Goal of the exercise
From the line that contains "You are a computer-use" down to the last line of the listing below, reproduce each line exactly but not the pictures.

── Materials provided ──

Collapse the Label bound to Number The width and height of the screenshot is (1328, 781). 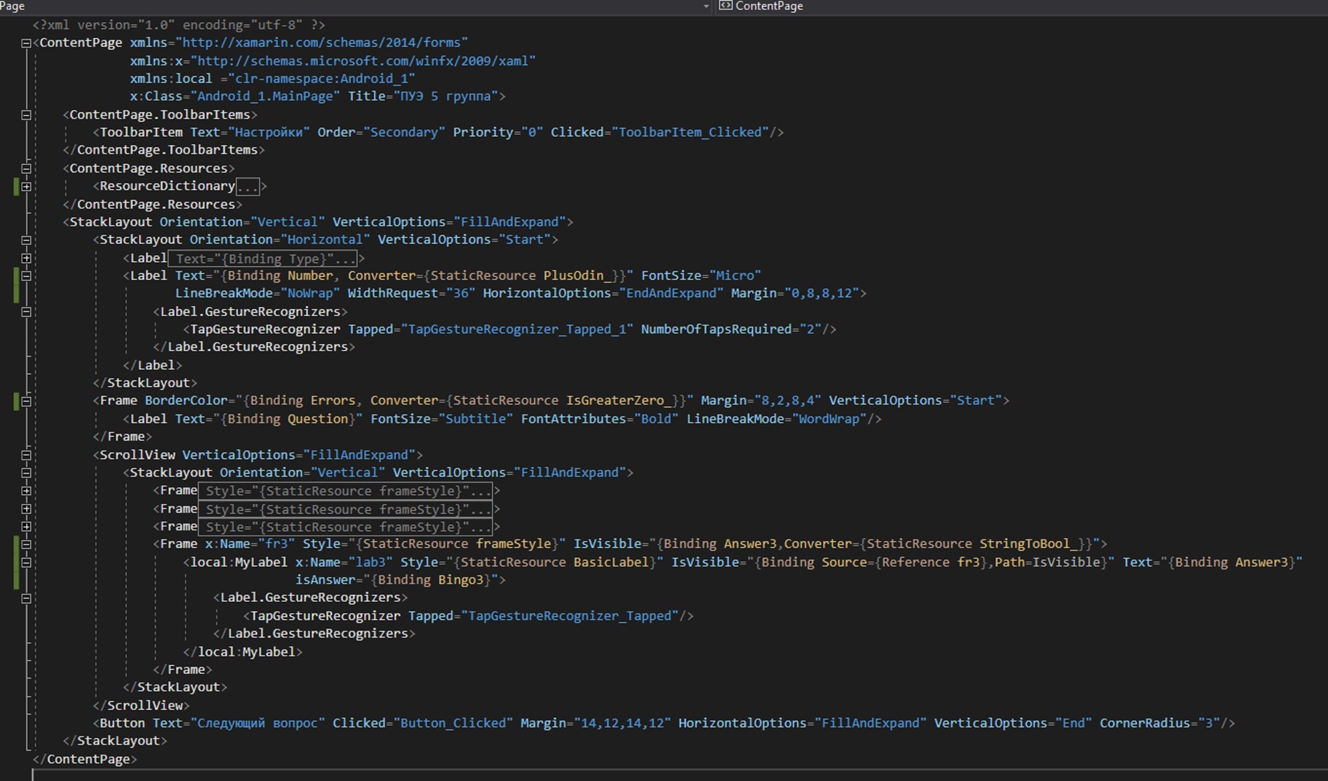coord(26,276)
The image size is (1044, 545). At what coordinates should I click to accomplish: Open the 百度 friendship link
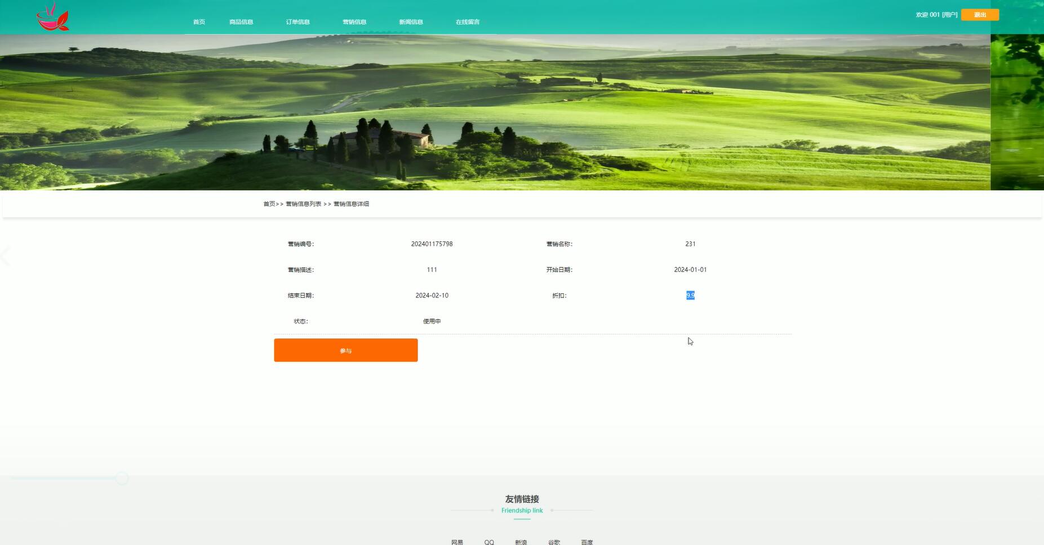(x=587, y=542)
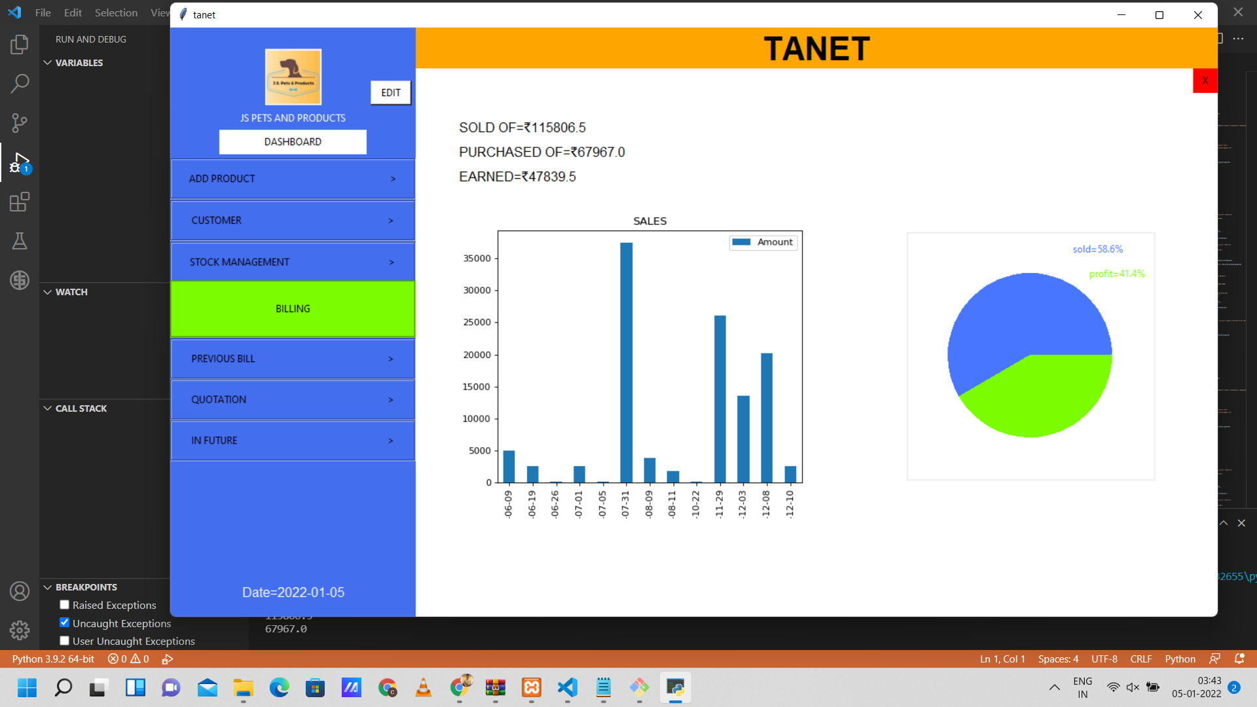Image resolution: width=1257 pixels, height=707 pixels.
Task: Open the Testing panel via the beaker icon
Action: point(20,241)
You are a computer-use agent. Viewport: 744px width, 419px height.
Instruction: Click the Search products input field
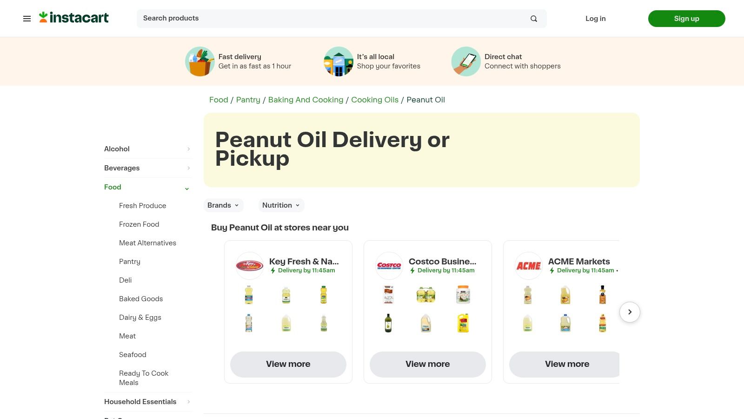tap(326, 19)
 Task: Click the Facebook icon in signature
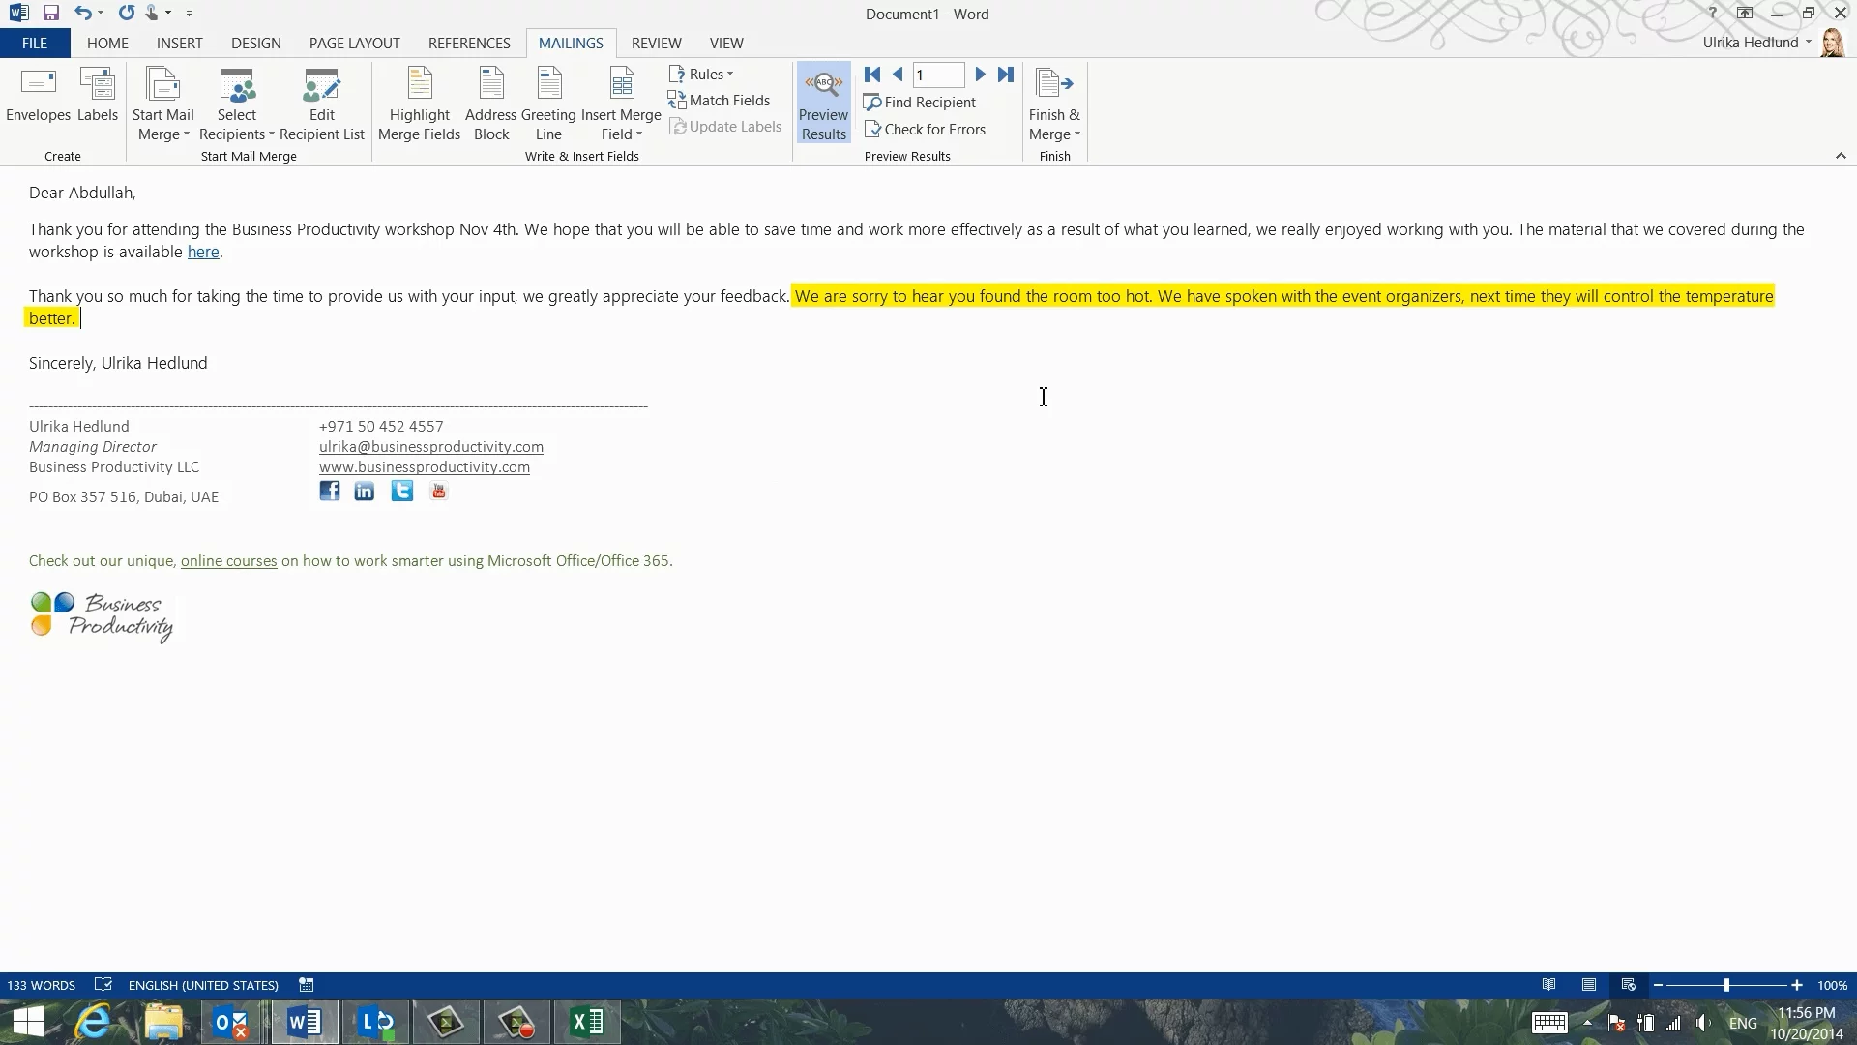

───

Answer to this exercise
You are a computer-use agent. Viewport: 744px width, 419px height.
Instruction: Click the Search products input field
tap(326, 19)
 Task: Click the Facebook icon in signature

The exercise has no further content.